RECORDS FOR THIS EXERCISE -
-------------------------
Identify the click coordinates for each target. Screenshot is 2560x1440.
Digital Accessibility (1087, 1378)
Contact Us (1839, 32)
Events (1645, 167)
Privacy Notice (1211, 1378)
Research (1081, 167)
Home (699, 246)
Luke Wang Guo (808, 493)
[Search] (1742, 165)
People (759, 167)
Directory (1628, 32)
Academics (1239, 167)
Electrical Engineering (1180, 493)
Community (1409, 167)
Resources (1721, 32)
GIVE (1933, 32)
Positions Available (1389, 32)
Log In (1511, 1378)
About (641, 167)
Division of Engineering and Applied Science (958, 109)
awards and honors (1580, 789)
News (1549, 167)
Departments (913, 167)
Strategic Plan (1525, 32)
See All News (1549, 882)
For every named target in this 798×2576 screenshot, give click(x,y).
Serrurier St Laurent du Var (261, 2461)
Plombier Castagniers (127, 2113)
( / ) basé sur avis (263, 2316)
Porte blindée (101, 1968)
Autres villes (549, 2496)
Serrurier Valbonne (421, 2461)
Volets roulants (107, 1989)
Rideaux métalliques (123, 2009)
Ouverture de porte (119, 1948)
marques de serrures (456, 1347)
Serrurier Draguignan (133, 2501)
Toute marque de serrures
-------------------------
TRY IT -
Restate the entries above. Match them exactly.

RESPONSE BELOW -
Identify the click coordinates for each target. Screenshot is 2560x1440.
Digital Accessibility (1087, 1378)
Contact Us (1839, 32)
Events (1645, 167)
Privacy Notice (1211, 1378)
Research (1081, 167)
Home (699, 246)
Luke Wang Guo (808, 493)
[Search] (1742, 165)
People (759, 167)
Directory (1628, 32)
Academics (1239, 167)
Electrical Engineering (1180, 493)
Community (1409, 167)
Resources (1721, 32)
GIVE (1933, 32)
Positions Available (1389, 32)
Log In (1511, 1378)
About (641, 167)
Division of Engineering and Applied Science (958, 109)
awards and honors (1580, 789)
News (1549, 167)
Departments (913, 167)
Strategic Plan (1525, 32)
See All News (1549, 882)
For every named target in this 798×2576 screenshot, give click(x,y).
Serrurier St Laurent du Var (261, 2461)
Plombier Castagniers (127, 2113)
( / ) basé sur avis (263, 2316)
Porte blindée (101, 1968)
Autres villes (549, 2496)
Serrurier Valbonne (421, 2461)
Volets roulants (107, 1989)
Rideaux métalliques (123, 2009)
Ouverture de porte (119, 1948)
marques de serrures (456, 1347)
Serrurier Draguignan (133, 2501)
Toute marque de serrures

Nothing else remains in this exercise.